### EXERCISE DIRECTIONS
Your answer must hold only the lines below from the line containing "You are a computer-use" through the line containing "Go to home via", each reproduced exactly.
==== DATA EXTRACT
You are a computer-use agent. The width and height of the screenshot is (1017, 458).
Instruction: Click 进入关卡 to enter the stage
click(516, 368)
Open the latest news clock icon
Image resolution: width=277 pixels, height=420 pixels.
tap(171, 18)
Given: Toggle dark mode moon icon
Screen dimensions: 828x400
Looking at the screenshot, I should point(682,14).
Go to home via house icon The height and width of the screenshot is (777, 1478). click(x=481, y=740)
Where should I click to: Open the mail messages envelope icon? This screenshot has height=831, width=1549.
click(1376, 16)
========
==== DATA EXTRACT
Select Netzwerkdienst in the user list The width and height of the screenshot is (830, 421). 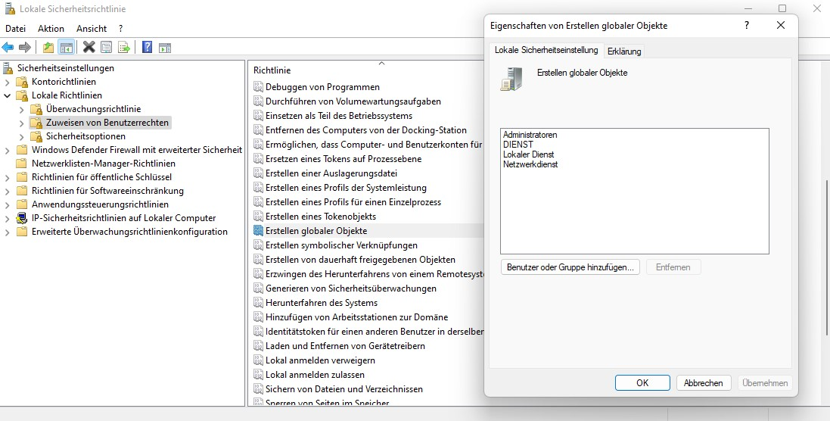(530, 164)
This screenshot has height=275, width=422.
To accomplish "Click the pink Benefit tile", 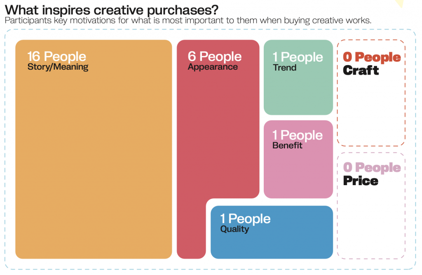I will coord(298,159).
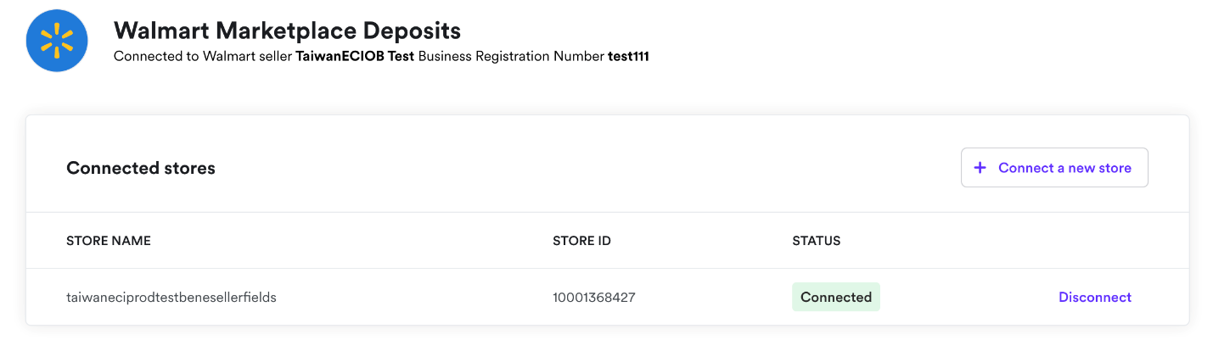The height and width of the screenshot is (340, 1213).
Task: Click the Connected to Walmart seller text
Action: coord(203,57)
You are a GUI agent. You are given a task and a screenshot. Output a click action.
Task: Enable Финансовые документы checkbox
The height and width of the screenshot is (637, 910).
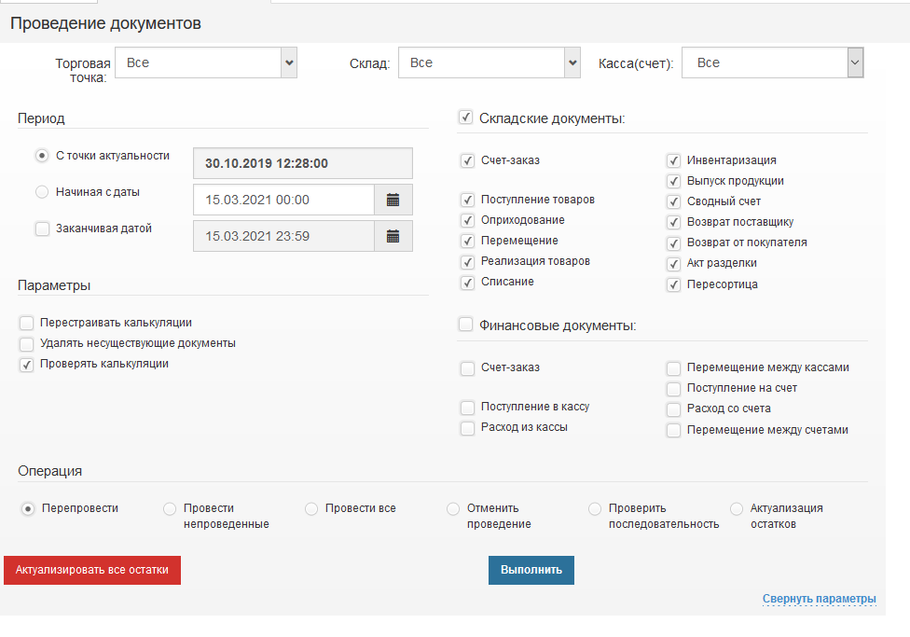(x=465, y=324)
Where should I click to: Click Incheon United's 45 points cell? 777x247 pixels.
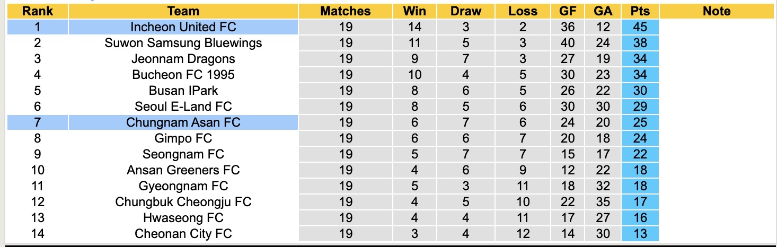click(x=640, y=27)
========
### EXPECTED OUTPUT
You are a computer-use agent. The width and height of the screenshot is (1017, 458).
Instruction: Click 进入关卡 to enter the stage
click(516, 368)
Open the latest news clock icon
Image resolution: width=277 pixels, height=420 pixels.
tap(171, 18)
Given: Toggle dark mode moon icon
Screen dimensions: 828x400
Looking at the screenshot, I should point(682,14).
Go to home via house icon The height and width of the screenshot is (777, 1478). click(x=481, y=740)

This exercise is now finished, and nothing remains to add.